:: TASK REQUIREMENTS ::
When you reach the line containing "Task: Enable the 启用文件过滤 checkbox" in the entries below, start writing out each line exactly, and stop after the line containing "This screenshot has width=815, height=644.".

:: GIVEN RECORDS ::
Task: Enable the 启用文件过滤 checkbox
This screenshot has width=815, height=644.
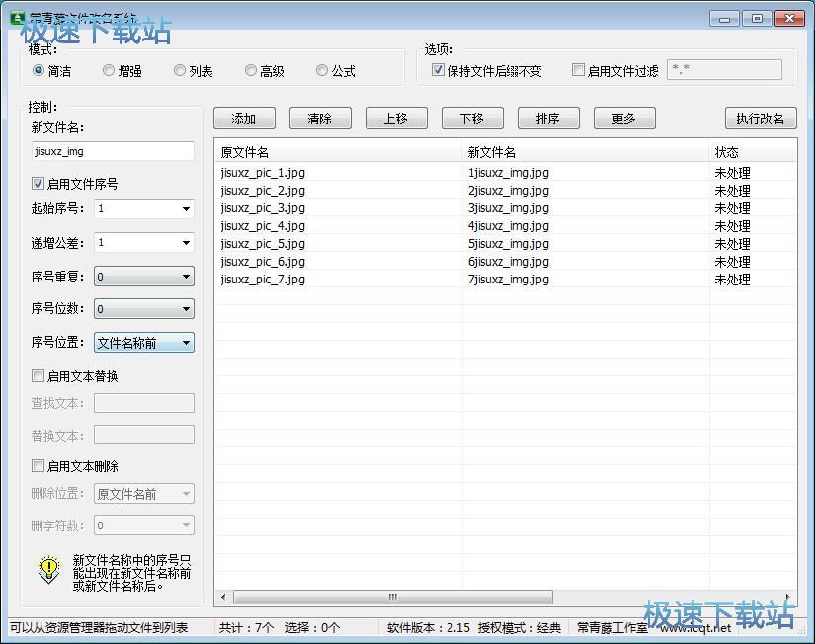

==

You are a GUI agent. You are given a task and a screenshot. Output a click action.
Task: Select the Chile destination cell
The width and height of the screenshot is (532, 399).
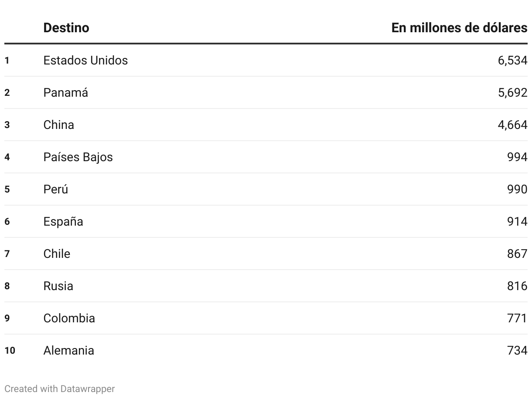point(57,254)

--

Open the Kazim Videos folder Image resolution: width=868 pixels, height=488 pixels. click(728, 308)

:: OUTPUT FOR THIS EXERCISE ::
Task: Enable the 启用文件过滤 checkbox
This screenshot has width=815, height=644.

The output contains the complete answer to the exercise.